_Task details:_ Print every record exactly, but leave out the pictures.

Dataset extract: Begin

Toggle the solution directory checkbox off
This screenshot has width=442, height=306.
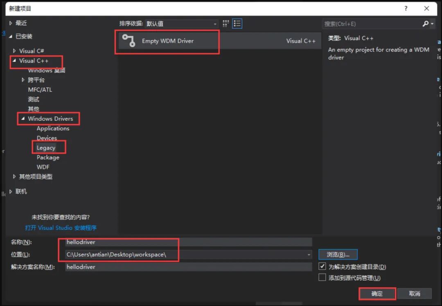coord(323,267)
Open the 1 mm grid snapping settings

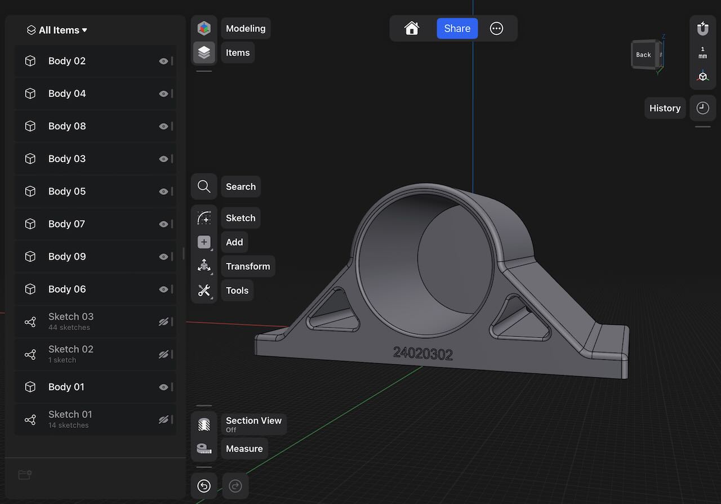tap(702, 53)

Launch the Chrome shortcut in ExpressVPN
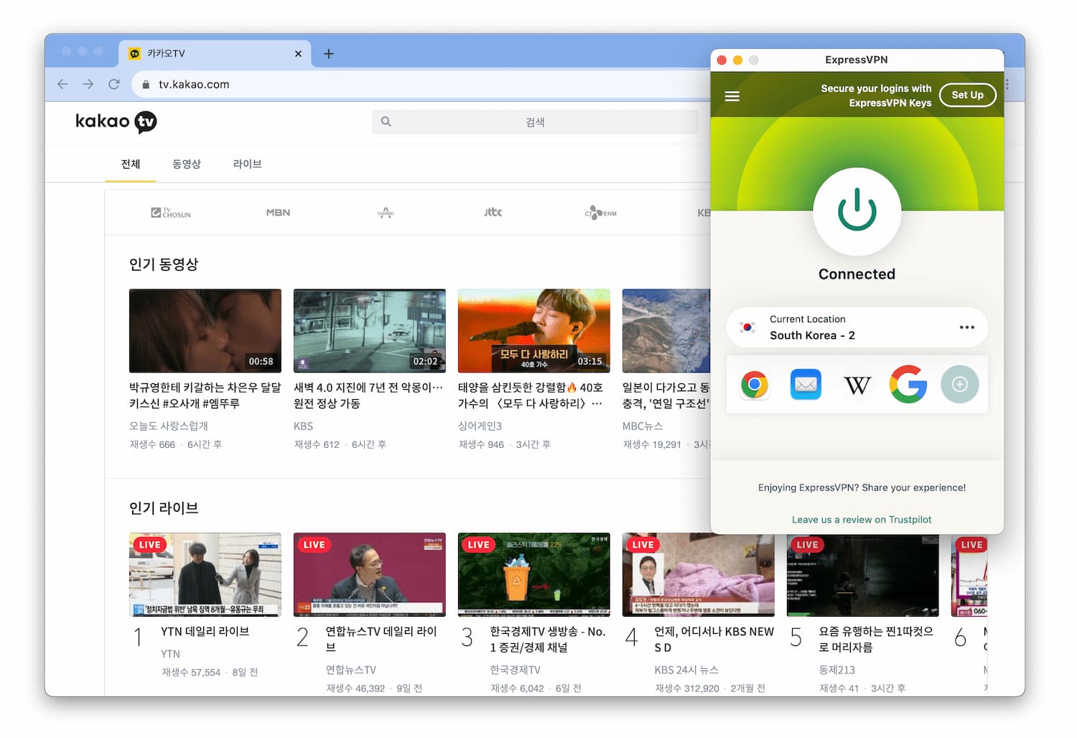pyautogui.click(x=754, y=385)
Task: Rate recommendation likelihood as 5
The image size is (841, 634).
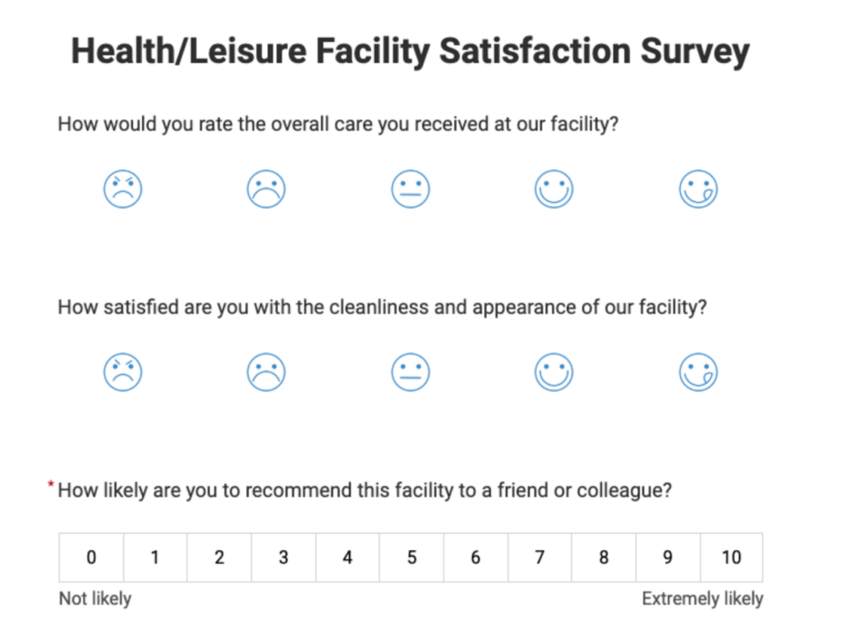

Dataset extract: End

_Exercise output:_
Toggle the solution directory checkbox off
This screenshot has width=442, height=306.
coord(323,267)
Open the 1 mm grid snapping settings

tap(702, 53)

Launch the Chrome shortcut in ExpressVPN
pyautogui.click(x=754, y=385)
Task: Rate recommendation likelihood as 5
The image size is (841, 634).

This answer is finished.